Sunday, February 6, 2011

FDA approval of Ipilimumab

Meagan is on week 14 of her Ipilimumab treatment.  This is a biological treatment, not a chemotherapy, and one of the most promising developments in the treatment of metastatic melanoma. The treatment consisted of 4 infusions of the drug every three weeks, with a scan at the start, a scan at week 12, and one scheduled for week 16. Ipilimumab has not yet been approved by the FDA. That is scheduled for March 26, 2011. She is not part of the clinical trial, although the cost of the treatment is being covered by the sponsoring drug company. She is on what as known as compassionate use status.  It's that period in between conclusion of the clinical trials and before approval by FDA (looking at safety data and success rates).  They still use the data gathered by patients on compassionate use for safety and efficacy.
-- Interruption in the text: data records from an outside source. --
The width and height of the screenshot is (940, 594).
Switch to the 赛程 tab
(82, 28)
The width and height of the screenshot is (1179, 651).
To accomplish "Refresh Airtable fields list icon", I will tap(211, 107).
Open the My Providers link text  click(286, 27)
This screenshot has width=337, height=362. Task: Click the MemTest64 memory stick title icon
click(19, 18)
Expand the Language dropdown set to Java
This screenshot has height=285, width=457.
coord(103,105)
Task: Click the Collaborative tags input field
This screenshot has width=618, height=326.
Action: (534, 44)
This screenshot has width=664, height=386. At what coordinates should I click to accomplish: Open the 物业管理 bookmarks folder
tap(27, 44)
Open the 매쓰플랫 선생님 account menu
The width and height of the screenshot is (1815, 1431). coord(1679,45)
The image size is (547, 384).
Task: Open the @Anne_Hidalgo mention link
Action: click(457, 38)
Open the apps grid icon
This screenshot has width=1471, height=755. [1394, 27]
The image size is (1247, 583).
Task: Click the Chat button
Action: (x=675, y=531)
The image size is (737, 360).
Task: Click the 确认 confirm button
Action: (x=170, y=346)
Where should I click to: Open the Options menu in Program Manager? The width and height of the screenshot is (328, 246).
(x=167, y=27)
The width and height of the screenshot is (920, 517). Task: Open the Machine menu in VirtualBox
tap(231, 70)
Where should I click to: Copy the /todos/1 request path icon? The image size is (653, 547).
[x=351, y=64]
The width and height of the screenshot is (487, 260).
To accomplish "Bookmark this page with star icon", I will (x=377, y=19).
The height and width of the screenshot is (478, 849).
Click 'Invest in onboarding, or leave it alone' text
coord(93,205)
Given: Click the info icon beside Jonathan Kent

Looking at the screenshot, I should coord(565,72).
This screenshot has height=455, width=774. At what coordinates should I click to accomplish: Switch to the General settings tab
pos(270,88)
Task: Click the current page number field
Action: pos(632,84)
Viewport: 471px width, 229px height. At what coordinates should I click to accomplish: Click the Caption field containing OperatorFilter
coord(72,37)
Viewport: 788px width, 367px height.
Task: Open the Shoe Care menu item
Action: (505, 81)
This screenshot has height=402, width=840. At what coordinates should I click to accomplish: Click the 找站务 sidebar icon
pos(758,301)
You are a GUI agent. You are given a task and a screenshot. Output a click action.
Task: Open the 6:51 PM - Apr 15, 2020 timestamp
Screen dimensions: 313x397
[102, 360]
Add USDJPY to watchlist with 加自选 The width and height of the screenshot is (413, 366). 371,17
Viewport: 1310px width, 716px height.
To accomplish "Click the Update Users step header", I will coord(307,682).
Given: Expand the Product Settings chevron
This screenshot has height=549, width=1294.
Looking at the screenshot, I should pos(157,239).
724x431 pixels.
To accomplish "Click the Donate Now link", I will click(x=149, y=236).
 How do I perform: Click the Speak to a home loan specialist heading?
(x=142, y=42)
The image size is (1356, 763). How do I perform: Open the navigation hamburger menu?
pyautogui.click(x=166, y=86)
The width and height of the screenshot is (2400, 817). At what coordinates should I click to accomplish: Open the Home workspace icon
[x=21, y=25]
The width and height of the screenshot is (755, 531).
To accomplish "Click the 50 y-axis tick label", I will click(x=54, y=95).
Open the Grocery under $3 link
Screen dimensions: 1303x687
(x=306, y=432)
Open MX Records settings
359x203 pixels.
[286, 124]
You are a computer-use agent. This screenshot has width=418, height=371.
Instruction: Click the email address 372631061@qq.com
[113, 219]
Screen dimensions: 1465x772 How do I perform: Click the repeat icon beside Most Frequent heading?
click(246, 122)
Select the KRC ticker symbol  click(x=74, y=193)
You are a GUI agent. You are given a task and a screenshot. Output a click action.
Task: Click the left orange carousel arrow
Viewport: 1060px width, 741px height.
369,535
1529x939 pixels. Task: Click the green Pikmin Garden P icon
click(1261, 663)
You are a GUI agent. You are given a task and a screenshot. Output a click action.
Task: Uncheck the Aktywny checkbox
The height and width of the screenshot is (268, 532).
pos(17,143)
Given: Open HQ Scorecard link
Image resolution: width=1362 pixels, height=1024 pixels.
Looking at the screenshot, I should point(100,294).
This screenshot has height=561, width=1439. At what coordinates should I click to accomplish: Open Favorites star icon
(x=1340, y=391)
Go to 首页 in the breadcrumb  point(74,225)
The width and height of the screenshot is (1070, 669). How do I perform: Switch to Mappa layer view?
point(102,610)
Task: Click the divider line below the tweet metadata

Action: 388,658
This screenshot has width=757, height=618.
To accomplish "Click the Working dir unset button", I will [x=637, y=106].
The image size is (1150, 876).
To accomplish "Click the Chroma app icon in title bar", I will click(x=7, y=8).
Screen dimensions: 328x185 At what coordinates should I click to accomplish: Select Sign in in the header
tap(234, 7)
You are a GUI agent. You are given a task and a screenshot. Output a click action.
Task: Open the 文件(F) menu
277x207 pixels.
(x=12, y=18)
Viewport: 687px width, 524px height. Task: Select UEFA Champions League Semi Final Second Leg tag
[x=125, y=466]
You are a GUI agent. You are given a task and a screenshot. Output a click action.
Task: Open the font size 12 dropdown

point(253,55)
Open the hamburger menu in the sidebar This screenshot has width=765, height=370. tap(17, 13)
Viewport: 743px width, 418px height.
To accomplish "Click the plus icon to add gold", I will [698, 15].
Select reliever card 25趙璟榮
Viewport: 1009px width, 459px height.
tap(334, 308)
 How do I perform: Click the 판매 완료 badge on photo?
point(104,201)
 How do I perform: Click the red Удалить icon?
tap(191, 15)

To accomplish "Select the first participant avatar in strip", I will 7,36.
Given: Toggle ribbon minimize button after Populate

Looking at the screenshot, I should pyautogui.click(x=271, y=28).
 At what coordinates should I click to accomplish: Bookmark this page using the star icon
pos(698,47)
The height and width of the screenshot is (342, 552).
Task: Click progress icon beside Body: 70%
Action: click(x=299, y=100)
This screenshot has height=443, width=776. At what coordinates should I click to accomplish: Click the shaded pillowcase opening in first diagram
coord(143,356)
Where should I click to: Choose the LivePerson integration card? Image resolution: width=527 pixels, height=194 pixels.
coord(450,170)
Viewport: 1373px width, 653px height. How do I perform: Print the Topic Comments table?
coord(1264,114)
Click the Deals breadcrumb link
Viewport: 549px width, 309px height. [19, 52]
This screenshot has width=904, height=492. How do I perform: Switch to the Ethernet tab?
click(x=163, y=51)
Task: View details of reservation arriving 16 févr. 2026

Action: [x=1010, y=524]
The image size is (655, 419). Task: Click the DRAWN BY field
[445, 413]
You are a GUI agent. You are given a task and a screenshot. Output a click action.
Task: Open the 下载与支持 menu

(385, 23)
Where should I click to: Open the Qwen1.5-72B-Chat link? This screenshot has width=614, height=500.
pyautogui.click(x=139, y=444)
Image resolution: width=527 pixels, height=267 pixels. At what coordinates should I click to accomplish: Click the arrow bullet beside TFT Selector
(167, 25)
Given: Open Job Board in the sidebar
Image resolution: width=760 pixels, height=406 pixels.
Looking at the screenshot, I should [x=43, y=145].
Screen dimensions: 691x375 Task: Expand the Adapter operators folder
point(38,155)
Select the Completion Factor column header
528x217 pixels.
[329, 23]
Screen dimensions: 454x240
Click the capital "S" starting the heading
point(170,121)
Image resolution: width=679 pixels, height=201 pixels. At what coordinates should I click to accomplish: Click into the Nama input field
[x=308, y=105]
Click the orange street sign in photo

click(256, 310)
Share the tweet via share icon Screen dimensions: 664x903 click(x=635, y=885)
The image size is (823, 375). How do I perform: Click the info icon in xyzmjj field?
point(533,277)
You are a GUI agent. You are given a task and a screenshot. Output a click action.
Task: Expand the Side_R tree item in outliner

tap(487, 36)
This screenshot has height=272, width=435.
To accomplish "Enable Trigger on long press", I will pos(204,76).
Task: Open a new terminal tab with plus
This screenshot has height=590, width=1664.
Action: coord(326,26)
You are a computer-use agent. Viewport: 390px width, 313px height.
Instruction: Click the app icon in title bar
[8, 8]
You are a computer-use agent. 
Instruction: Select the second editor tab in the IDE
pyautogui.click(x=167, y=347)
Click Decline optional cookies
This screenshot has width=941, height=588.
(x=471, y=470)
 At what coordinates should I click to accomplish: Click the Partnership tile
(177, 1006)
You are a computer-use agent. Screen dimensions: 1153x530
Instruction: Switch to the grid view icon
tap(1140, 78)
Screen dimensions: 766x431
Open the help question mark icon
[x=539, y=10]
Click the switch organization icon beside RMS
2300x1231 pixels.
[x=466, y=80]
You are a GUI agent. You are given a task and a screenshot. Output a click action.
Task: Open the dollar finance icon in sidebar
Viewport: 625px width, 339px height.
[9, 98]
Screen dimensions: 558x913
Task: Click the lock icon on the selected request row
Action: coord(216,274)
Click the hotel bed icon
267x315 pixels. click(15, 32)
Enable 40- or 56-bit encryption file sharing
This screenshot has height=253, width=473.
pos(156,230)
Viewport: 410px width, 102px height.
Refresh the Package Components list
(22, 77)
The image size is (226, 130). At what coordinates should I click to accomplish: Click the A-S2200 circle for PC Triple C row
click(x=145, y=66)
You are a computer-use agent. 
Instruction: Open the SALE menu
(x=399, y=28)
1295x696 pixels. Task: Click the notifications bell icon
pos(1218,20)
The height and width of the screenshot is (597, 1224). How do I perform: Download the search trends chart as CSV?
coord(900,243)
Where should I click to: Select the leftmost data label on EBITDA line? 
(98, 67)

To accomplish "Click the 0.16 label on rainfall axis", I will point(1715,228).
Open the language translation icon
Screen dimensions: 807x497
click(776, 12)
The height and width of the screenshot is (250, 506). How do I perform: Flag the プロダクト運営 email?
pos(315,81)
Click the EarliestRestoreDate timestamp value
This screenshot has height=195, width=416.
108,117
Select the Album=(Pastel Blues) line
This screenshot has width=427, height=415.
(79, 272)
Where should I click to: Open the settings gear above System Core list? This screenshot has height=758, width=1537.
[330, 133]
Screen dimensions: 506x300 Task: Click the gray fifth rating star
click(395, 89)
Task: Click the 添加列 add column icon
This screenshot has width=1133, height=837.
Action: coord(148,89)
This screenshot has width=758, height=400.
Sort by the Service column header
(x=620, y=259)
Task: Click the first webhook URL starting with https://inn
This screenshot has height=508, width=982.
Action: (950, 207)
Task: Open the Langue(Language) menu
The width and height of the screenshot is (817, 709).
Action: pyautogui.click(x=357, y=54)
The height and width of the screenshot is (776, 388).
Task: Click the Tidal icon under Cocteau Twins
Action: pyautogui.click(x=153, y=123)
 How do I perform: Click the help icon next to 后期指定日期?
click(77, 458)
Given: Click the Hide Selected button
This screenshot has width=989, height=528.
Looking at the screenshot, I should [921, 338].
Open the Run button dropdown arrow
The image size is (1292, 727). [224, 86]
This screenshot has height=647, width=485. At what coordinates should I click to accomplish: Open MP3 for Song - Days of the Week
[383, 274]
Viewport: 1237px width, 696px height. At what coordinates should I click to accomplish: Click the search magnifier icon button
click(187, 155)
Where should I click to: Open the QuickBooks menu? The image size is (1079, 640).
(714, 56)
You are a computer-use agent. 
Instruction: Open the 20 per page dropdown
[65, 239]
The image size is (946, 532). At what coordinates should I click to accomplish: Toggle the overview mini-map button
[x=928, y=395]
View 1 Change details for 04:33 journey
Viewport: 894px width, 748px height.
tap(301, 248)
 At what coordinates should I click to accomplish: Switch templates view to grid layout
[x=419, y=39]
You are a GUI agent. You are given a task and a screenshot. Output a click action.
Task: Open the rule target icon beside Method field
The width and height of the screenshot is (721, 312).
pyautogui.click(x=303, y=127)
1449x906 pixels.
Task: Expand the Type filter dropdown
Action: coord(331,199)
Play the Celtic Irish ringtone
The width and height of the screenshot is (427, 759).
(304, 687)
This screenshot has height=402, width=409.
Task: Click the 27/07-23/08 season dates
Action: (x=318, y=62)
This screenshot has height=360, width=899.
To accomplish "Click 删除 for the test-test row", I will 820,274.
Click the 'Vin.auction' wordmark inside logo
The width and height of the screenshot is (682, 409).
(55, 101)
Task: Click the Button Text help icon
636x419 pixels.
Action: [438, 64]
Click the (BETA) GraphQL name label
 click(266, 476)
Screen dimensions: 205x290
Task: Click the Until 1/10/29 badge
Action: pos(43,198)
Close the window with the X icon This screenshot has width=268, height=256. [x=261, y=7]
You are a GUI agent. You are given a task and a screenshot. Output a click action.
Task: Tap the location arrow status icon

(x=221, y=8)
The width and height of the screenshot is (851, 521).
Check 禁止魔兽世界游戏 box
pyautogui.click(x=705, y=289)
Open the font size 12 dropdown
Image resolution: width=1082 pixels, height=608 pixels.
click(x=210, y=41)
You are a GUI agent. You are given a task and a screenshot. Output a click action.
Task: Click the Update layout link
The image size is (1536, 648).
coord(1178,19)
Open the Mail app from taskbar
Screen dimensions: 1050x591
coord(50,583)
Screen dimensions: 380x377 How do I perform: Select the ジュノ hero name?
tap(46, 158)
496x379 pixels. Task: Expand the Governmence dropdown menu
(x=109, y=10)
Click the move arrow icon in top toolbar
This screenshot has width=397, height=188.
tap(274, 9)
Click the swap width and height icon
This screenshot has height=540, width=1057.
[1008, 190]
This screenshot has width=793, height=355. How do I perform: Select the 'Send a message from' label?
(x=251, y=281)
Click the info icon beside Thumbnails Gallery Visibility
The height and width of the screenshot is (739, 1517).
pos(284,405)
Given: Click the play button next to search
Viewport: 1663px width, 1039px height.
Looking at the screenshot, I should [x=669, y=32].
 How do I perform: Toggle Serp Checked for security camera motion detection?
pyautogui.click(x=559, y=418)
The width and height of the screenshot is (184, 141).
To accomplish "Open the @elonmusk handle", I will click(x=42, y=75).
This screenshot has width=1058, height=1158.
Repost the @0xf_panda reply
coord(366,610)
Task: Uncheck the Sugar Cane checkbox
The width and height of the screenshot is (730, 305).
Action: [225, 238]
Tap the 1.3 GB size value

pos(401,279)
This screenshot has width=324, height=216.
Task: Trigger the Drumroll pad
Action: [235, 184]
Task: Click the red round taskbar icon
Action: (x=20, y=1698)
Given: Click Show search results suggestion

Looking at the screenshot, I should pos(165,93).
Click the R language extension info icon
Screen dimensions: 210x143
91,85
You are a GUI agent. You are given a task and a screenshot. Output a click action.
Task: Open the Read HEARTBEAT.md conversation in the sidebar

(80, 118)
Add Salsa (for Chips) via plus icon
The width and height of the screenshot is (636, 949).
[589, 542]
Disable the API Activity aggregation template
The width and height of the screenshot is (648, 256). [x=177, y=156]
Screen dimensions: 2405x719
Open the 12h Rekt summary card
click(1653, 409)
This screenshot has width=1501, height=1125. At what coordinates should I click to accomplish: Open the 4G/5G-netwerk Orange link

One of the things that's apparent is there may be a difference in expected outcomes versus forecast outcomes. The drug company (Bristol Meyers Squibb) is providing data to the FDA based upon 12 week scan outcomes.  But I've seen a presentation from an oncologist at Sloan Kettering in which many (positive) outcomes  occur in between week 12 and week 16.  This is obviously what we are rooting for in that Meagan did not show any shrinkage in tumors at the week 12 scan versus the initial scan, and had some small subcutaneous tumors emerge. After the week 12 scan she went on Tamoxifin and Lupron to shut down her estrogen hormone system under the hypothesis that there is a link for her between that and the melanoma.
What we are hoping for is a positive response for her to the Ipilimumab between week 12-16, so she can do another round in the near term.  We also want FDA approval ASAP so our oncologist can prescribe it freely (instead of having some discretion lay with the drug company).  We may not know if it's the drug or the lack of hormones that causes the positive response by week 16, but who cares, as long as it's working!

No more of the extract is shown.